__Problem to work on__
Copy out, word for word, everything from the line containing "Task: Click Mary Kim's purple avatar" down to the line containing "Looking at the screenshot, I should 259,169.", and leave the pictures out of your answer.
-- Task input start --
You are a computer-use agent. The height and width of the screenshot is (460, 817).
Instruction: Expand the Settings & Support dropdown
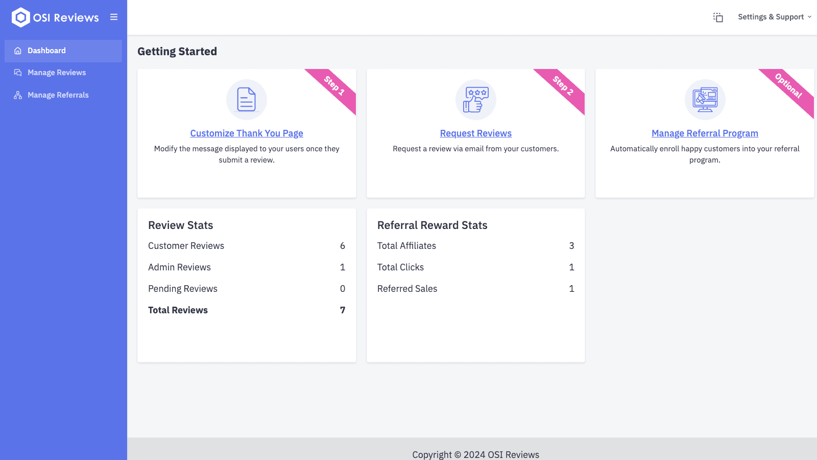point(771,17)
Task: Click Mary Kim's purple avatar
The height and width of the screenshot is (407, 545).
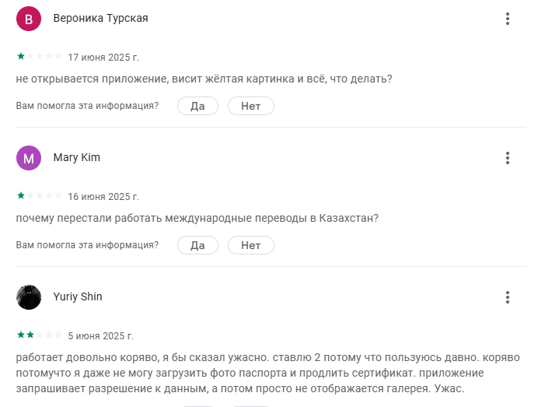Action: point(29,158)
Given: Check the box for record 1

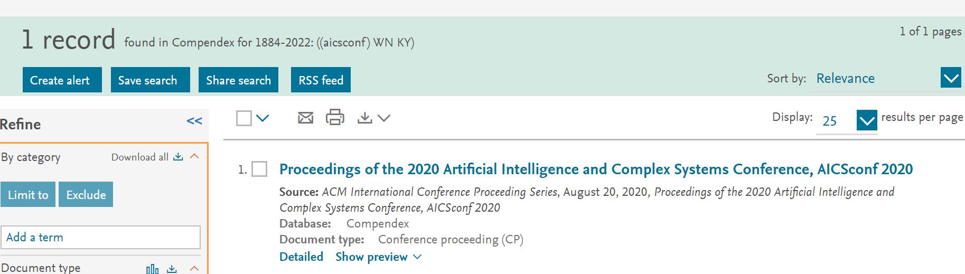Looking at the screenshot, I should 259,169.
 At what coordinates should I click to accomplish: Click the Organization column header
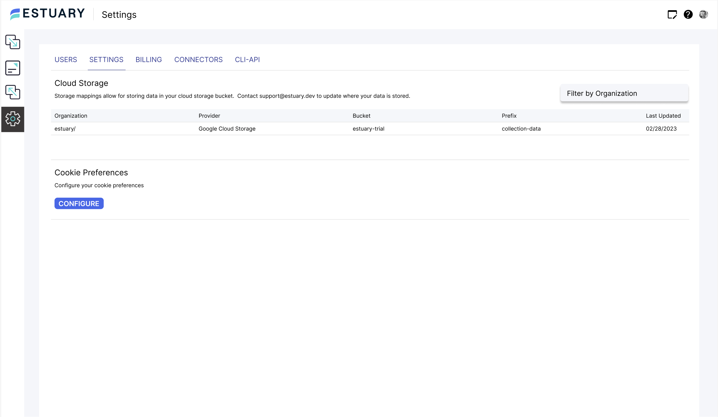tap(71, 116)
-- Task input end --
-- Task input start --
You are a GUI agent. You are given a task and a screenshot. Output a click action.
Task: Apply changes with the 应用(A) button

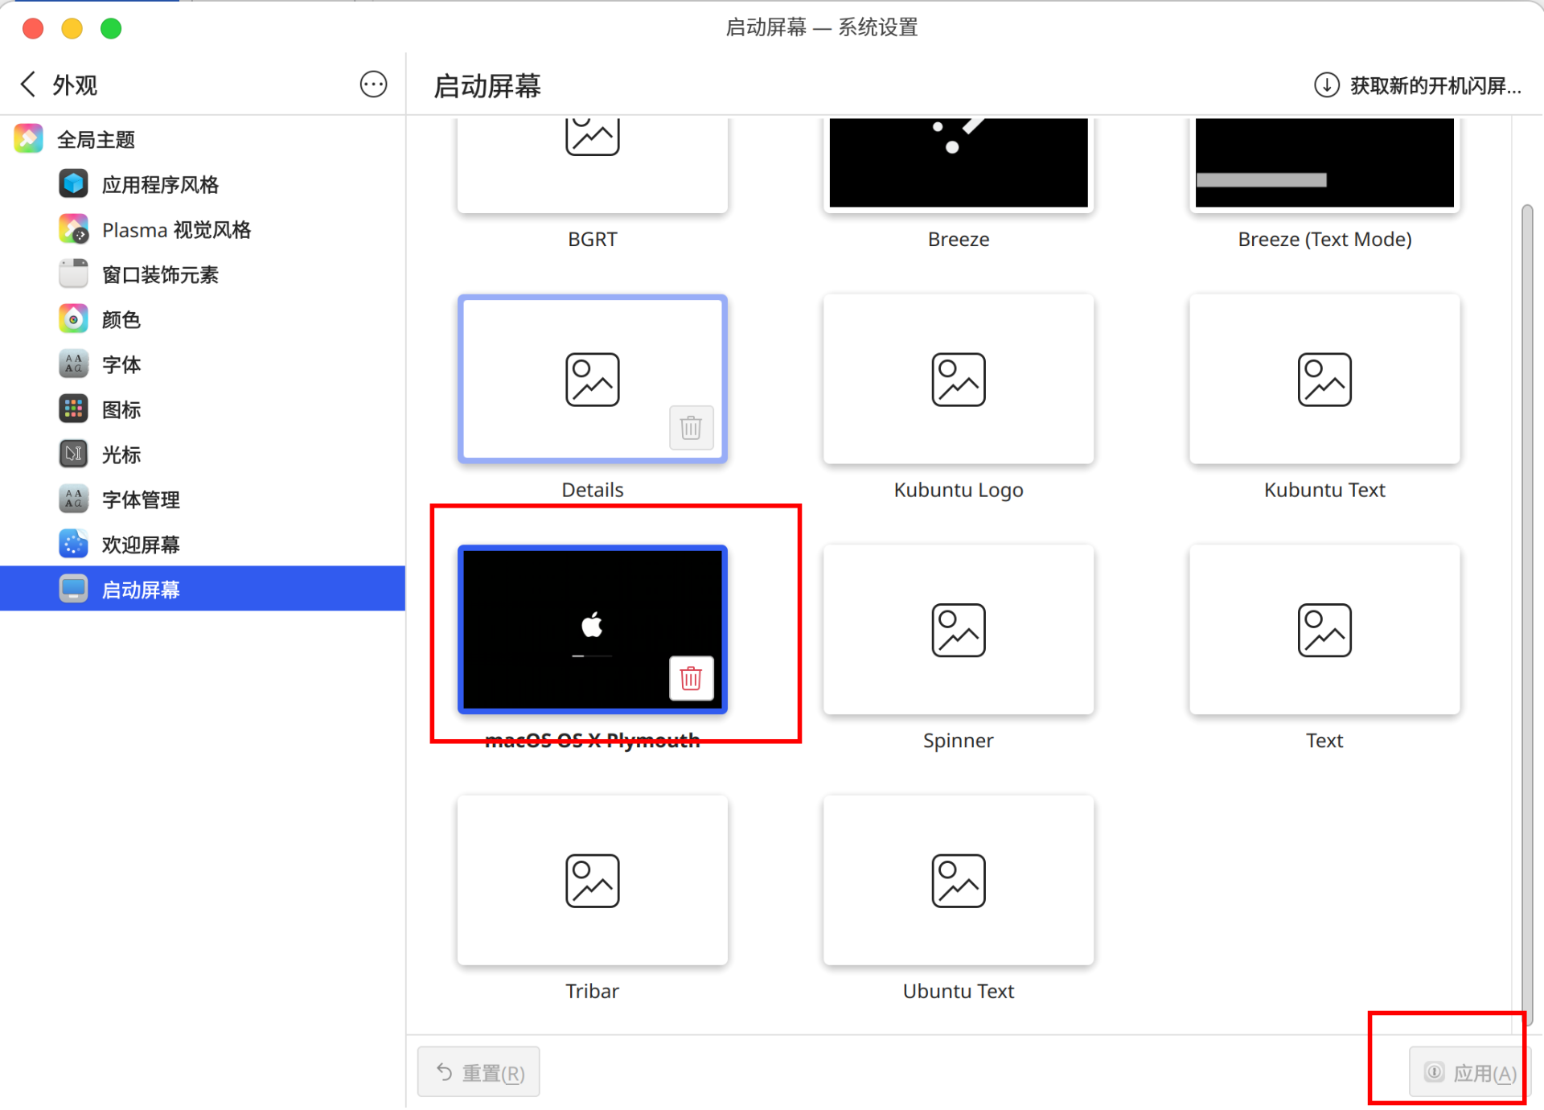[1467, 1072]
-- Task input end --
__Output for this exercise__
Task: Click Mary Kim's purple avatar
The height and width of the screenshot is (407, 545).
Action: point(29,158)
Given: Check the box for record 1

Looking at the screenshot, I should 259,169.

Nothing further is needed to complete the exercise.